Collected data
BEGIN

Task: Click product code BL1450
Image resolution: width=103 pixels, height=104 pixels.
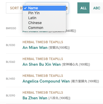Action: pos(11,79)
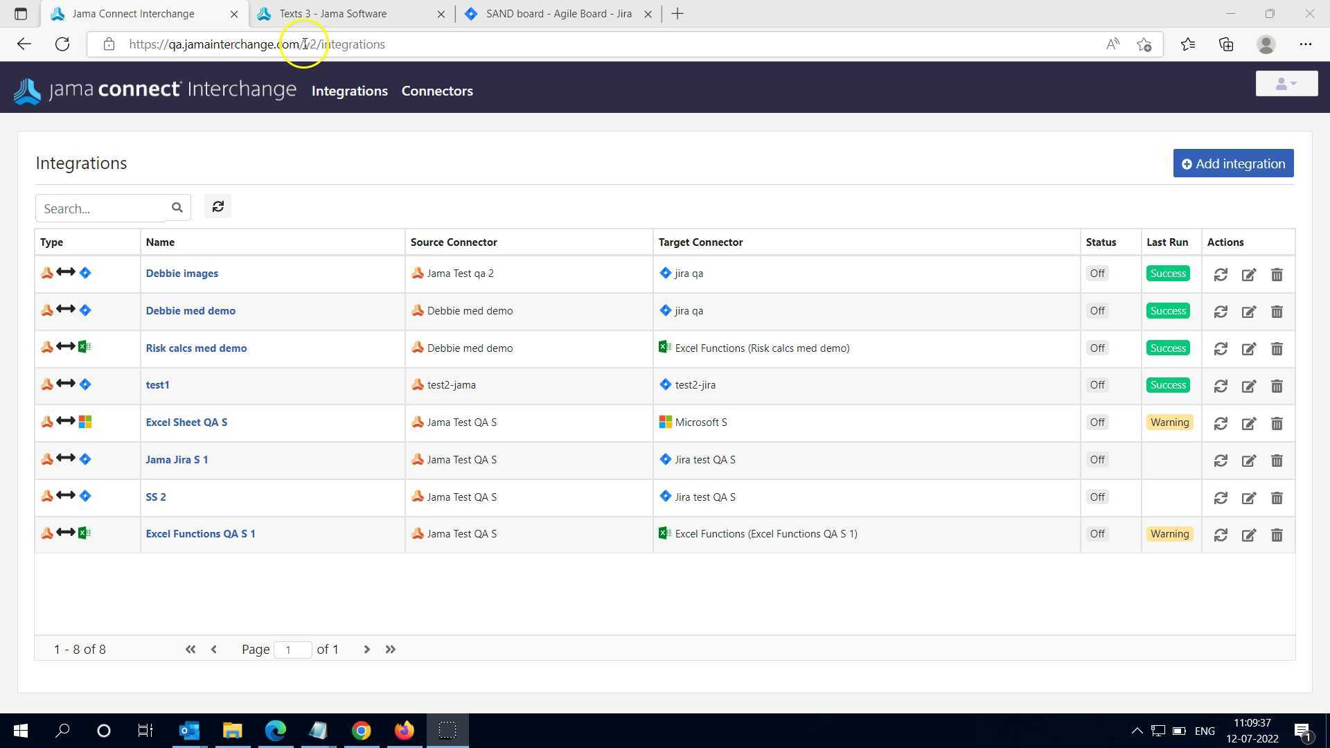This screenshot has width=1330, height=748.
Task: Open browser settings and more menu
Action: tap(1305, 44)
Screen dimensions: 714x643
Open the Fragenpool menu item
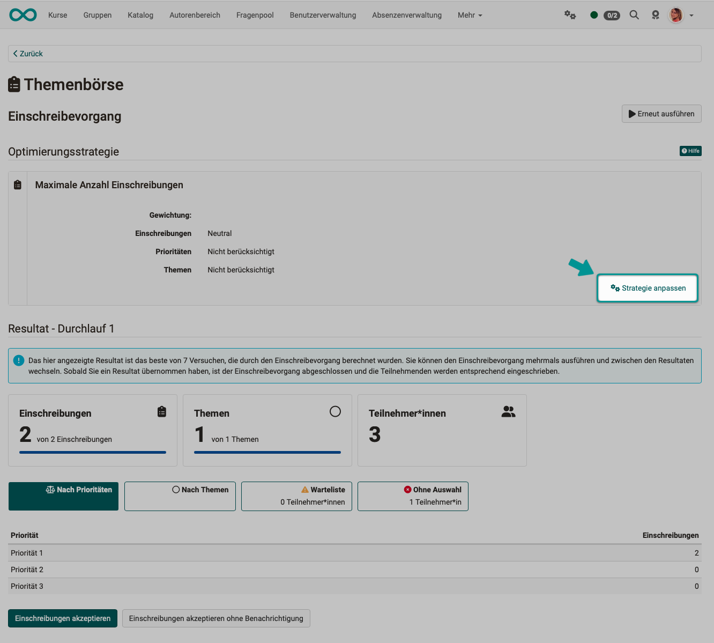pos(255,15)
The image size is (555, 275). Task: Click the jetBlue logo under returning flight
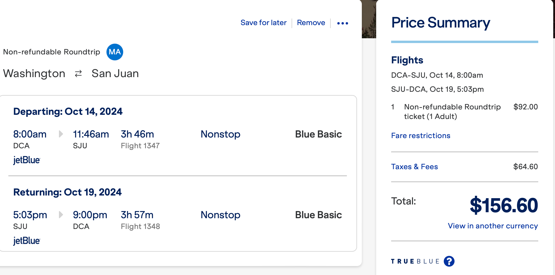coord(27,241)
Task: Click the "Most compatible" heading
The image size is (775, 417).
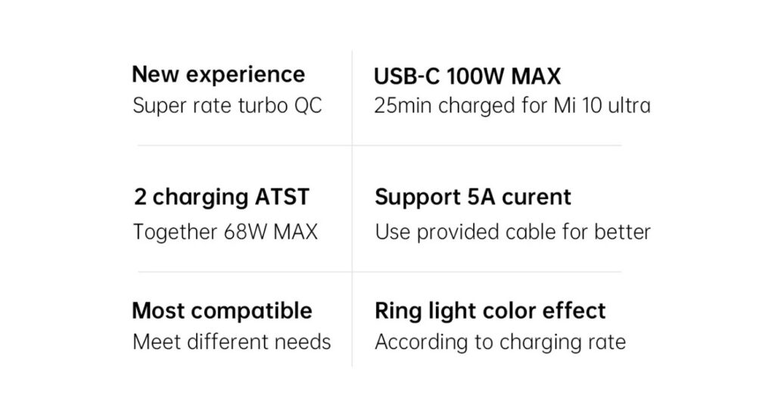Action: [222, 310]
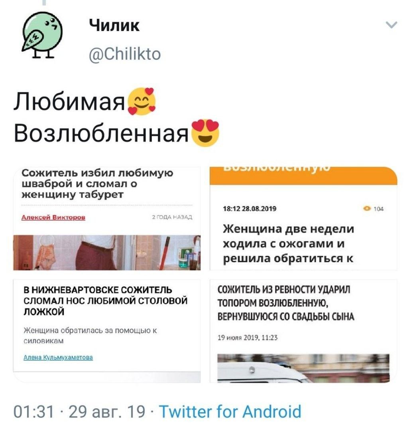Open the top-right image with orange header
This screenshot has width=411, height=431.
[x=303, y=219]
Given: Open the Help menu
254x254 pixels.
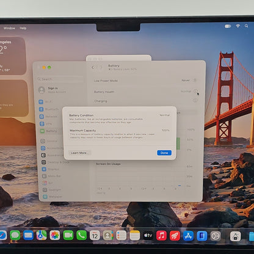Looking at the screenshot, I should 23,28.
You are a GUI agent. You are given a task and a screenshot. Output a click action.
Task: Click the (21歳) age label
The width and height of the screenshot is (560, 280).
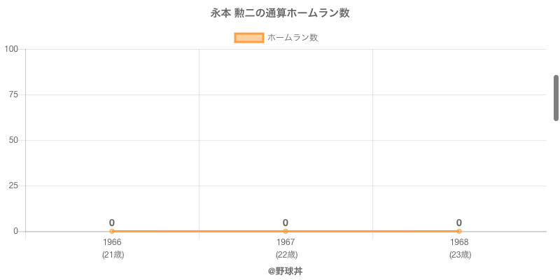click(x=113, y=255)
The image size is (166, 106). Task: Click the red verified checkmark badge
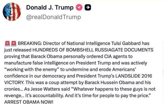pos(79,7)
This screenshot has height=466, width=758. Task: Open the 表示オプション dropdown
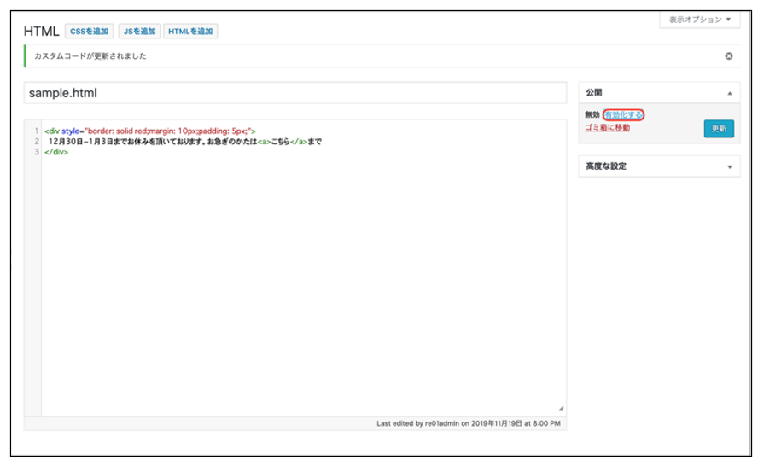[x=699, y=19]

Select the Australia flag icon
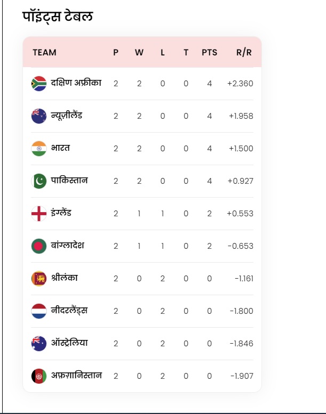39,343
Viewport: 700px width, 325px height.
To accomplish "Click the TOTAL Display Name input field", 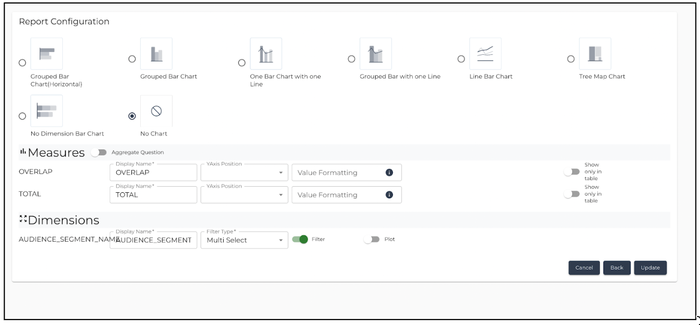I will tap(153, 195).
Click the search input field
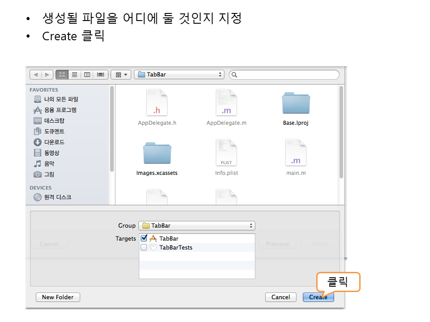The width and height of the screenshot is (430, 322). (287, 75)
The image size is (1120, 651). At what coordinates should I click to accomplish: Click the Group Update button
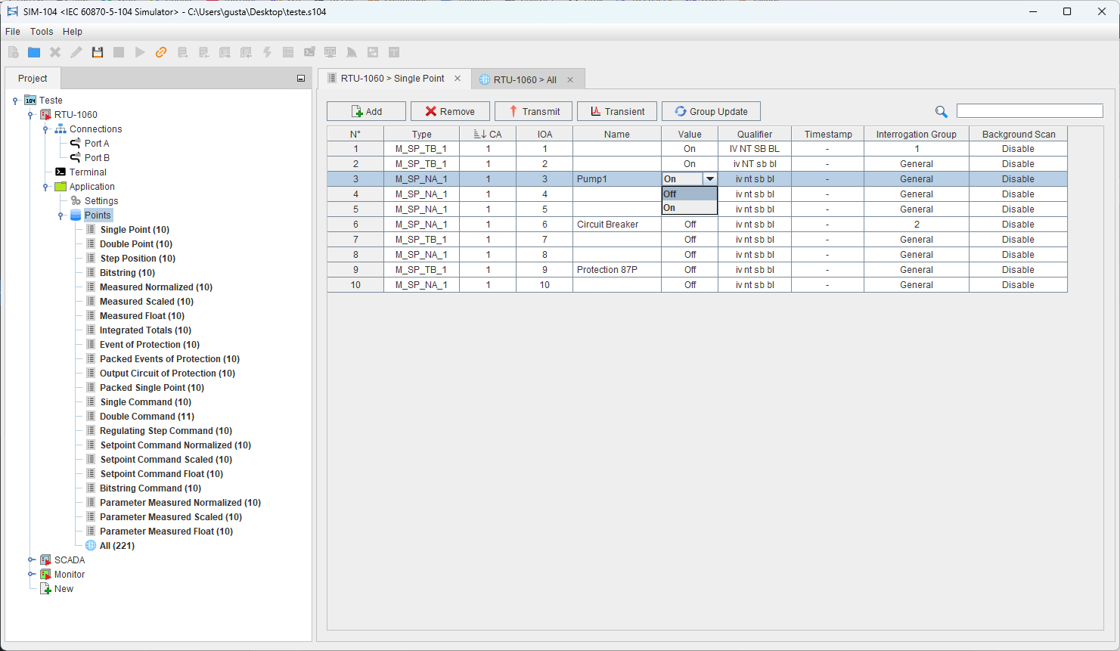tap(711, 112)
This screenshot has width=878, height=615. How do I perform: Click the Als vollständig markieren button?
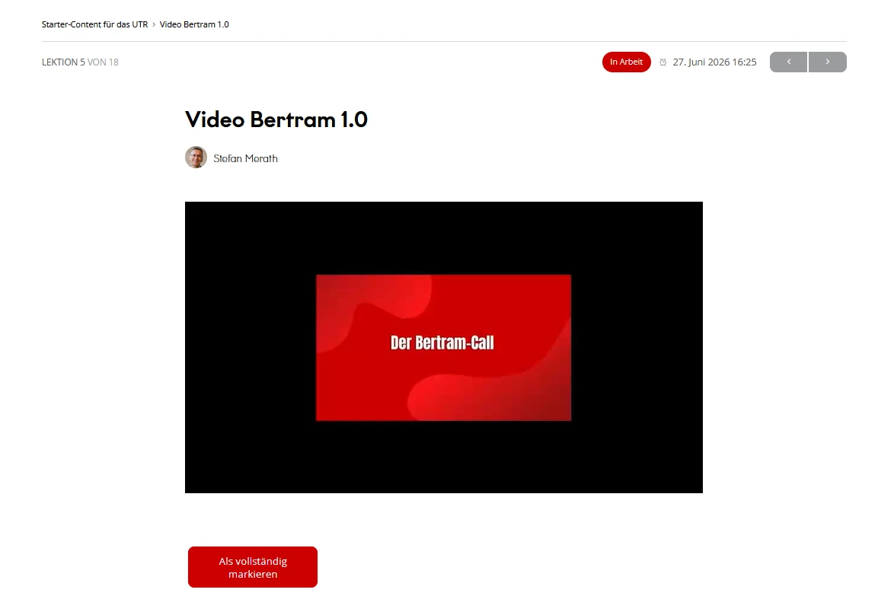[x=252, y=566]
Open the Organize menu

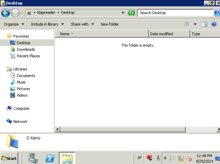tap(14, 24)
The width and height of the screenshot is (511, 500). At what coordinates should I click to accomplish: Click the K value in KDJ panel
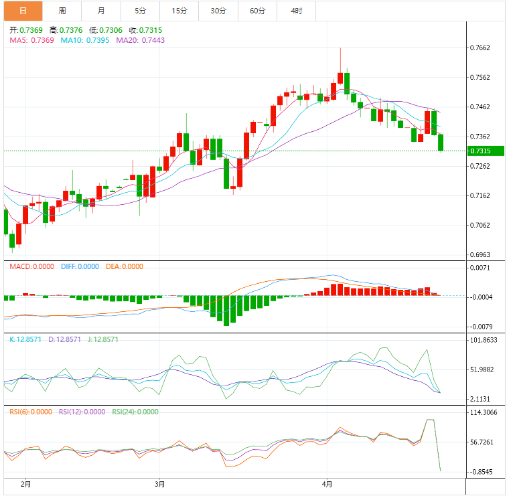coord(26,339)
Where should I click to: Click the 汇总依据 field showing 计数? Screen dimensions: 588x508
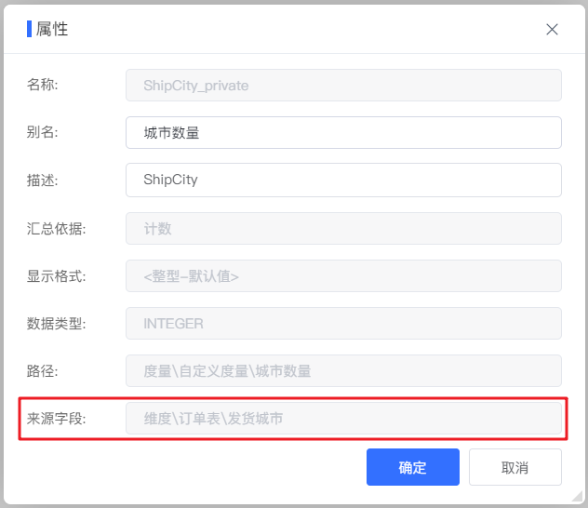343,229

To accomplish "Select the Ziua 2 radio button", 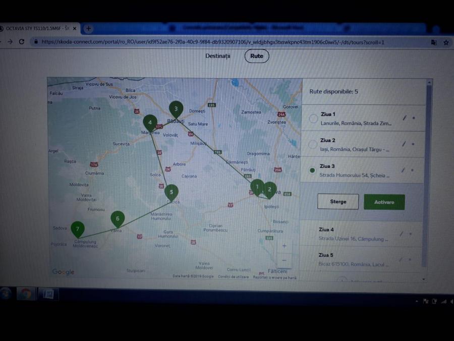I will coord(313,144).
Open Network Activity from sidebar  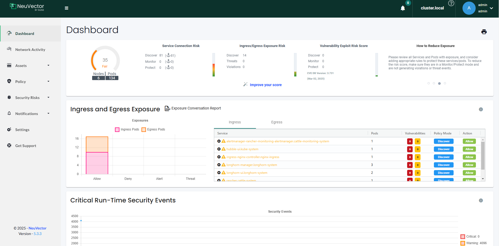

END

Copy nothing but the lines above that run from the one with "Given: Open the Help menu" to the one with "Viewport: 700px width, 325px height.", ends included; pictures stay out.

=== Answer to the problem ===
Given: Open the Help menu
254x254 pixels.
Looking at the screenshot, I should 23,28.
You are a GUI agent. You are given a task and a screenshot. Output a click action.
Task: Click the (21歳) age label
The width and height of the screenshot is (560, 280).
click(x=113, y=255)
The image size is (166, 106). Task: Click the red verified checkmark badge
pos(79,7)
This screenshot has height=466, width=758. Task: Open the 表示オプション dropdown
[x=699, y=19]

Select the Australia flag icon
39,343
Viewport: 700px width, 325px height.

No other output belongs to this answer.